The certifications can be from multiple sources, and should be, to keep the market competitive. In every market where a single standard has come to dominate, pricing becomes fixed and quality suffers. There are quite a few, sometimes called paper tigers, sometimes called barriers, but they all lower the quality of work in those areas.
The certifications shouldn’t be long or overly burdensome. It’s okay to assume a baseline knowledge and to test based on that. Computer science isn’t a bad place to start, although there are specialty degrees now. Assuming at least a college level education is warranted, since these experts need to document and testify. Could be law, law enforcement, or other related disciplines with additional experience and/or training.
One thing it shouldn’t require is PI licensing. This should be optional, but required for experts working aside law enforcement. Or an LE background. For non-criminal legal cases, it’s completely unnecessary. Digital Trust’s entire practice is civil litigation and compliance issues, what good will a PI license do us, other than create a barrier to work? So don’t mandate PI licensing.
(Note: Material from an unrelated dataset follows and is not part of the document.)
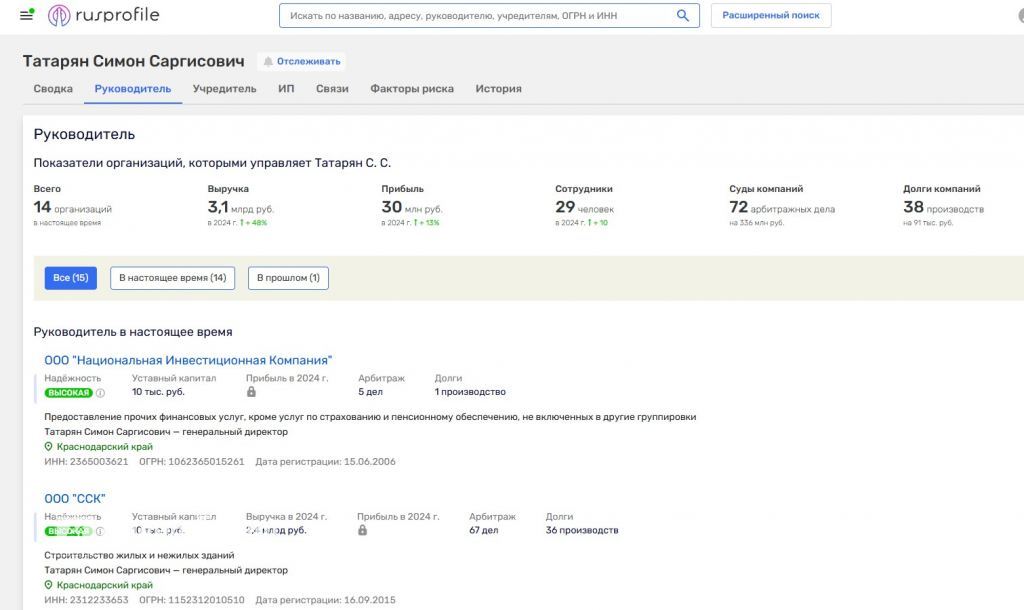Click the Расширенный поиск button

tap(770, 16)
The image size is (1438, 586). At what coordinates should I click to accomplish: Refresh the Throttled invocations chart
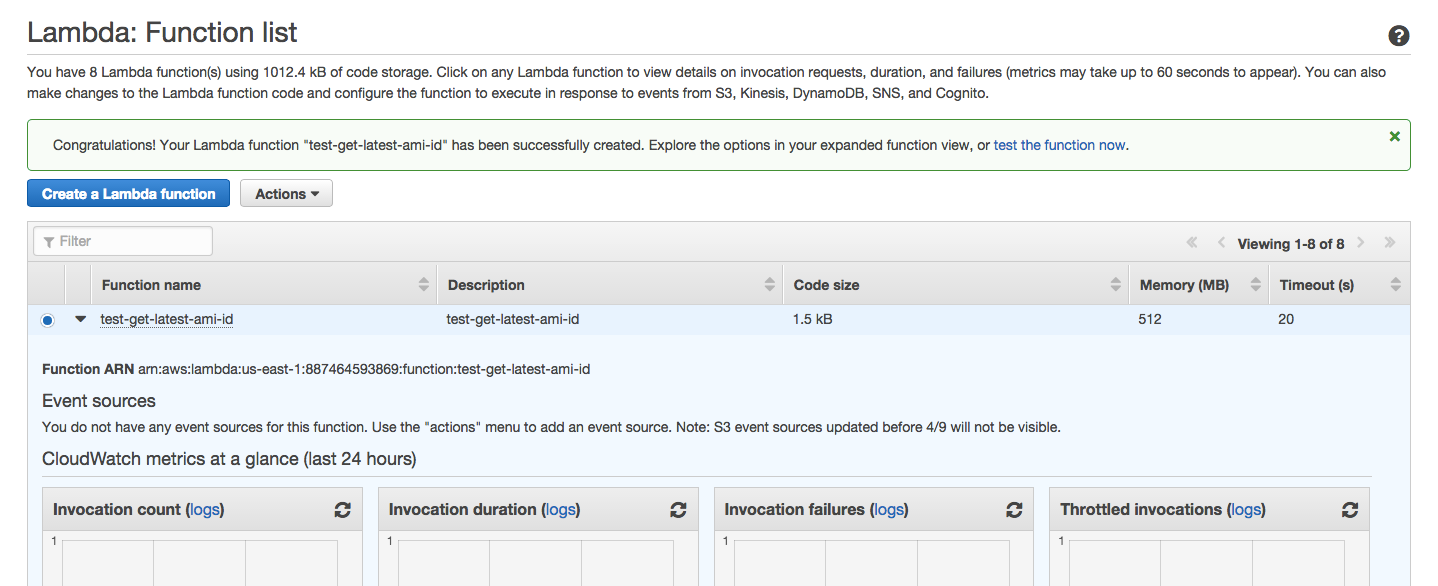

But some certification is warranted, and it needs to be beyond vendor specific certification. While nVendor might include some non-technical topics in their training, it would be better if tool vendors stuck with tool training and left legal training to outside agencies. Unless they enjoy the liability that follows along.
While certification may be a pain for professionals, it does provide the client with a reasonable assurance that they are being assisted by adequate technical experts and not some person who’s going to cost them the case. And without the client, what’s the point? So let’s get this certification thing figured out right, and not just throw PI at it.